MAL2编码基因位于8q24.12,属于蛋白脂质家族的成员[15]。MAL2是一种多跨膜蛋白,是脂筏构成成分,参与MAL2蛋白的胞吞及胞内转运膜结合蛋白的生物学功能,这与本研究中MAL2蛋白黄褐色阳性染色定位于细胞膜和细胞质结果一致。近年来发现,MAL2在乳腺癌及肺癌等恶性肿瘤中表达上调,通过激活胰岛素生长因子1受体等癌基因的表达,促进肿瘤的恶性进展[16-17]。WANG等[18]对胰腺癌中影响患者预后的RNA网络进行大数据进行分析发现,MAL2mRNA表达明显升高,这与本研究报道结果一致,但本研究进一步在蛋白水平证实胰腺癌中MAL2表达升高,提示MAL2表达可能参与胰腺癌的发生发展。BHANDARI等[19]研究发现,MAL2能够促进肿瘤细胞发生上皮间质转化,促进肿瘤细胞的侵袭和转移能力,导致肿瘤进展。本研究中,MAL2表达与肿瘤分期及淋巴结转移有关,提示MAL2表达升高参与促进胰腺癌肿瘤进展。FANG等[5]报道,MAL2的表达增加能够通过促进如MHC-Ⅰ复合物和肿瘤相关抗原等细胞表面蛋白抗原的内吞降解,抑制肿瘤浸润性CD8+T细胞的细胞毒性,导致肿瘤细胞发生免疫逃逸,促进肿瘤细胞的增殖。本研究中,MAL2 mRNA高表达的胰腺癌患者临床预后较差,是患者不良预后的危险因素,表明MAL2可能是新的胰腺癌预后的肿瘤标志物。本研究进一步分析MIB1与MAL2表达的相关性,结果两者表达呈显著正相关,提示两者在胰腺癌中可能存在相互作用。研究发现,胰腺癌肿瘤细胞中MAL2能够与IQGAP1结合后促进细胞外信号调节激酶ERK1/2的磷酸化,促进肿瘤进展[20],而胰腺癌中MIB1能促进IQGAP1的表达[12]。因此,胰腺癌中MIB1与MAL2可能是通过调控IQGAP1的表达,共同促进胰腺癌的肿瘤进展。但具体作用机制有待深入研究。

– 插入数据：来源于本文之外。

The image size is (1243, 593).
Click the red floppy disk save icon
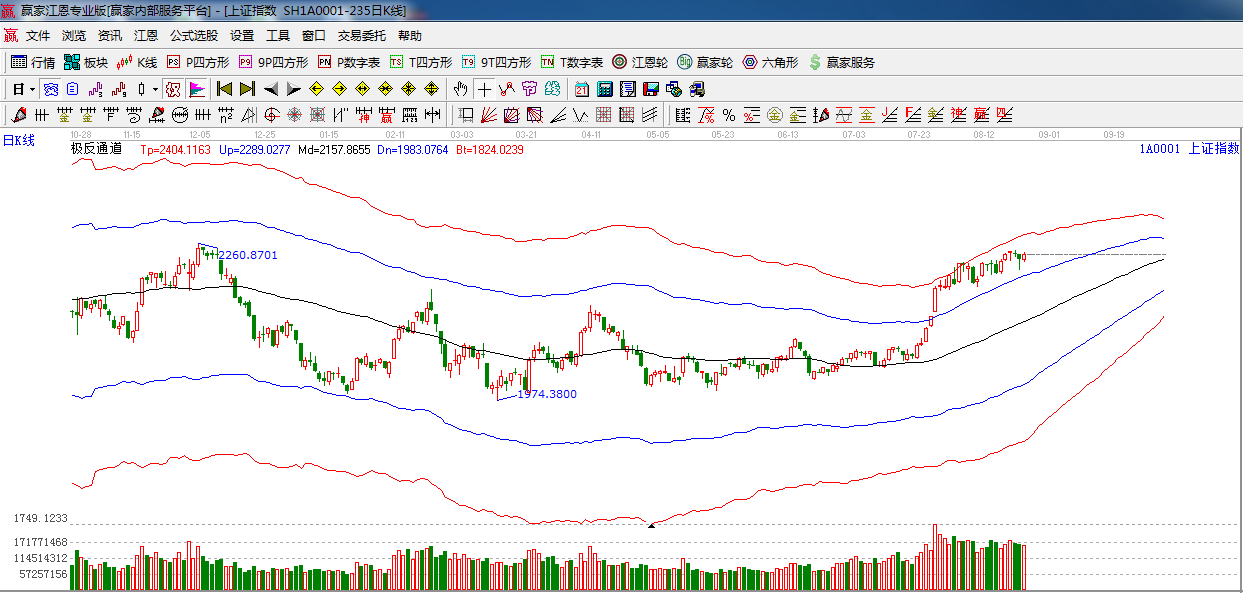tap(651, 89)
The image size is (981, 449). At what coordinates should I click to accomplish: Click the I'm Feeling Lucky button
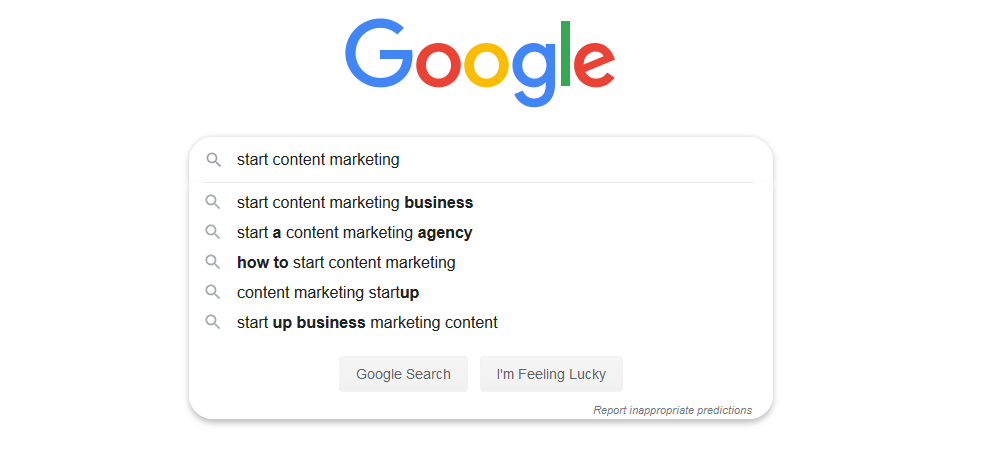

综上所述,胰腺癌中MIB1、MAL2 mRNA和蛋白表达均升高,两者表达与临床分期及淋巴结转移有关,是影响胰腺癌患者不良预后的独立危险因素。临床上可根据胰腺癌组织中MIB1、MAL2的表达情况,对患者的临床预后进行评估,并采取相应的治疗及随访方案,以改善患者的临床预后。但本研究由于样本量有限,并且未对两者的分子生物学机制进行深入探讨,有待今后扩大样本含量,尚需大样本及纳入更多因素的研究予以进一步验证。